👋 Hi! I am Siteng Huang (黄思腾 in Chinese). I work at DAMO Academy, Alibaba Group, as an Algorithm Expert through the AliStar program. I received my Ph.D. degree from
Zhejiang University in June 2024, affiliated with a joint program with
Westlake University at Machine Intelligence Laboratory (MiLAB) and advised by Prof. Donglin Wang. In my Ph.D. study, I also spent wonderful internship time at
TongYi Lab, Alibaba Group. Before that, I received my B.Eng. Degree from School of Computer Science,
Wuhan University in June 2019.
🔬 My research has centered on the perception, understanding, reasoning, and generation of multimodal (including images, videos, language, dynamics, etc.) data from both the internet and the physical world. I also focus on efficientAI (in terms of data, time, parameters, memory, etc.) for multimodal applications. I have published 30+ papers on the above topics at the top-tier international AI conferences and journals. Recently, I devote myself to the development of multi-modal generative, embodied, and unified foundation models.

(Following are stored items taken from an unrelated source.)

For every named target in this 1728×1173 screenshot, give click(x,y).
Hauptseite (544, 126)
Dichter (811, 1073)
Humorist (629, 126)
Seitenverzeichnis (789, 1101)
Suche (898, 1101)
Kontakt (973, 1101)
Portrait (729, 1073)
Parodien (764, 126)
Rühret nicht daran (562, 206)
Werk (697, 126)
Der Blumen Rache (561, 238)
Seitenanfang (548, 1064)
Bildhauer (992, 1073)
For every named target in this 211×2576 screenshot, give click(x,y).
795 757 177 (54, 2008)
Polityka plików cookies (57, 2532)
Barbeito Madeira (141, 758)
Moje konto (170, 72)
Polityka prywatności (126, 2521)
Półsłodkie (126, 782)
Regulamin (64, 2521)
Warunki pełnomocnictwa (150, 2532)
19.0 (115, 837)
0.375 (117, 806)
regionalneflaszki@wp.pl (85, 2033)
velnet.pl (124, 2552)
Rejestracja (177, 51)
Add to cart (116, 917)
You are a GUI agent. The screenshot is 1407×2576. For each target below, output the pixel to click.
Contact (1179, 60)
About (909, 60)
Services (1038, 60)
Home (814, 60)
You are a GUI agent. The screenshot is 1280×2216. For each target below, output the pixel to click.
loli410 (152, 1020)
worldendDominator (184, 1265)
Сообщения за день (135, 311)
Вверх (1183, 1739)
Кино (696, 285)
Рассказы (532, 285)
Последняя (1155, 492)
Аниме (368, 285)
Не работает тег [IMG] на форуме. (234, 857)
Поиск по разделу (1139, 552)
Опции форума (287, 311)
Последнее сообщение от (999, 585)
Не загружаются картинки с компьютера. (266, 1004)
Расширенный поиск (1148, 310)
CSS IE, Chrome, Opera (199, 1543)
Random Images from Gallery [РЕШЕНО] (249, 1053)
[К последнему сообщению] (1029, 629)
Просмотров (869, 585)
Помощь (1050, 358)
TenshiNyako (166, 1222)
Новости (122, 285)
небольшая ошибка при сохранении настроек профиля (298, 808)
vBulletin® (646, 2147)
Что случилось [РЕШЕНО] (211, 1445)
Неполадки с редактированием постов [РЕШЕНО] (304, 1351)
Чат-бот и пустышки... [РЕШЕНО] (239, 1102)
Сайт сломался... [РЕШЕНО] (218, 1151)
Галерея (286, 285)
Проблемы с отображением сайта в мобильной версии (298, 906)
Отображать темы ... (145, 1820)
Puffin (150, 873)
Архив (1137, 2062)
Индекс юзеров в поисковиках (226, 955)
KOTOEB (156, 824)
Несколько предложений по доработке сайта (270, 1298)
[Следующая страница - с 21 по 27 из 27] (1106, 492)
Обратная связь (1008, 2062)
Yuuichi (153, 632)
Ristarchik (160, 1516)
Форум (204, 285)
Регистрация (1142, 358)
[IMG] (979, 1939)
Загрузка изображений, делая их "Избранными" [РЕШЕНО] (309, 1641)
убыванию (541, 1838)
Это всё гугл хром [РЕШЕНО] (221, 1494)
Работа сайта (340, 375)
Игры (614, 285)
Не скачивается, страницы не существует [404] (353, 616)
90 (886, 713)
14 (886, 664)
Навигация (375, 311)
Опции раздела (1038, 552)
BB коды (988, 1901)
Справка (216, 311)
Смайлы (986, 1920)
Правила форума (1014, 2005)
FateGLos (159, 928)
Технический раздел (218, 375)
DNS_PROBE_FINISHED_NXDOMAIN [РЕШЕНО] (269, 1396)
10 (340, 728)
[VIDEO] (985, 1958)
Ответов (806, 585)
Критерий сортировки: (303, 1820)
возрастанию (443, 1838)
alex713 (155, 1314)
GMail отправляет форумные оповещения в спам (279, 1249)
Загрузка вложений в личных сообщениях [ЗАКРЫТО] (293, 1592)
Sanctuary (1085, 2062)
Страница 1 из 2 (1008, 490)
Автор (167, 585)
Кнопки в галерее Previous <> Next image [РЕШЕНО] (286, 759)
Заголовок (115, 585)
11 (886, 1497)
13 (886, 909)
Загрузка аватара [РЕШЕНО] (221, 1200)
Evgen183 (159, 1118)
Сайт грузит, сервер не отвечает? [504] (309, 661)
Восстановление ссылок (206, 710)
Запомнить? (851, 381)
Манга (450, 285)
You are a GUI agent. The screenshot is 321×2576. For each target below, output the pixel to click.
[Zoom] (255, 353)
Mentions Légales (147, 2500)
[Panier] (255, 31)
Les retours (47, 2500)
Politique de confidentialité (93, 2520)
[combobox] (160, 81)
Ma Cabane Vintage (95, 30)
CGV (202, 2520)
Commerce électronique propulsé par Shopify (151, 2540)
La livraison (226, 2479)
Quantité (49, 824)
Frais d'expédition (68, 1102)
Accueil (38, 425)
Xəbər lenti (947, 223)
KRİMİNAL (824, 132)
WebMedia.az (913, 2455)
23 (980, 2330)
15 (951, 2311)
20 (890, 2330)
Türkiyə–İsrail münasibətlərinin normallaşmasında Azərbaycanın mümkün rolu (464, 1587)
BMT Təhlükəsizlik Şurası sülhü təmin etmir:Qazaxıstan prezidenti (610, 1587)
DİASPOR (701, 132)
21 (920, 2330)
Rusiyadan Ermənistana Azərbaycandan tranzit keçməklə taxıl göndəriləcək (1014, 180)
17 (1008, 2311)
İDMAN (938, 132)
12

Welcome to refer to my full publication list at my personal homepage.
- 2026/02/18 [RA-L] RoboSimGS, a novel Real2Sim2Real framework that converts multi-view real-world images into scalable, high-fidelity, and physically interactive simulation environments for robotic manipulation, got accepted for RA-L! See Project page for the overview video!
- 2026/02/10 [RynnBrain] We presented RynnBrain, an embodied foundation model grounded in physical reality, including dense (2B, 8B) and MoE (30B) variants, alongside three specialized models: RynnBrain‑Plan (manipulation planning), RynnBrain‑Nav (navigation), and RynnBrain‑CoP (spatial reasoning). See Github and Chinese report from 机器之心.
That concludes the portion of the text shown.